Aaron Hicks began the year as an expendable fourth outfielder. He’s since become a key to the New York Yankees success.

The New York Yankees looked destined for a second straight loss Friday night. Heading into the bottom of the eighth inning, they trailed division-leading Boston, 3-0. But things suddenly turned in their favor.

After Brett Gardner was hit by a pitch, Aaron Hicks stepped to the plate, In just his ninth plate appearance since his activation from the disabled list, Hicks left his mark on the Yankees-Red Sox rivalry.

Batting from the left side, Hicks belted a 1-2 slider from Addison Reed over the right field wall for a two-run home run. The fans were finally on their feet in the Bronx. Reed, seemingly, had inadvertently had awoken a sleeping giant in the Yankees offense.

The home run started a chain of events for the Yankees. Reed failed to record an out before being forced out of the ballgame. Singles by Didi Gregorius and Todd Frazier, as well as a sacrifice fly from Ronald Torreyes, helped the Yankees take a 5-3 lead heading into the ninth inning.

Aroldis Chapman wasn’t sharp, walking three consecutive batters to start off the top of the ninth inning. Lo-and-behold, it was Hicks’ time to shine once again.

Andrew Benintendi hit a soaring fly ball to deep left field. As Hicks settled under it, former Yankee Eduardo Nunez tried to test his arm and swipe third base. Hicks had other plans, unleashing a rocket to nail Nunez at third, with help from a nice pick by Todd Frazier.

The Yanks went on to win, 5-4.

Yankees fans were suddenly falling back in love with “A-A-Ron” after missing him for over a month.

Things were not always this nice for the 27-year-old outfielder from San Pedro, California.

Hicks was a 23-year-old rookie with the Minnesota Twins in 2013. He failed to meet modest expectations in his first two seasons, hitting .201/.293/.313 with an OPS+ of 69 over in 150 games.

In 2015 he became more of a regular in the Twins outfield, appearing in 97 games. Across 390 plate appearances, he slashed .256/.323/.398 with an OPS+ of 98. Toss in 25 extra-base hits (11 HR), 33 RBI and 13 stolen bases, and he had a solid season.

That winter, Hicks was traded to the Yankees for backup catcher John Ryan Murphy.

Hicks started really slow out of the gate in the Bronx. He posted a .247 OPS his first month with the Yankees, picking up a mere two hits in 23 at-bats. He might have struggled at the plate, but he didn’t struggle to make the highlight reels with his rocket arm.

Hicks played more in May (28 games) and his numbers improved. He slashed .222/.290/.346 with six extra-base hits (two home runs) and nine RBI. But he struggled again in June and July, slashing a combined .181/.239/.286 over 42 games.

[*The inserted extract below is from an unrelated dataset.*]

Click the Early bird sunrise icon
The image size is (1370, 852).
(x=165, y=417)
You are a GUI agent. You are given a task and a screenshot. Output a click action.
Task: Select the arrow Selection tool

That maddening inconsistency was part of Minnesota’s reasoning for trading him. But Yankees manager Joe Girardi kept playing him in spite of it all. Once the Yankees traded away Carlos Beltran, Hicks saw his playing time increase once again.

Right after the deadline, general manager Brian Cashman compared Hicks to Red Sox outfielder Jackie Bradley Jr. Like Hicks, Bradley struggled early in his career before delivering a breakout All-Star campaign in 2016.

“[Hicks] hasn’t played out to the level that I expected at all,” Cashman told reporters, per Chad Jennings, formerly of LoHud.com. “That doesn’t mean that he can’t and won’t break out. He’s in a situation where I would caution everybody to look at what Jackie Bradley Jr. did two years ago and then last year as an everyday guy struggling to make it through and get his feet on the ground and get his sea legs under him.”

Girardi added that Hicks was “going to play a lot” from that point on. And with more playing time came better results. Sitting below the Mendoza line (.187 BA) heading into August, he began to really turn things around in pinstripes.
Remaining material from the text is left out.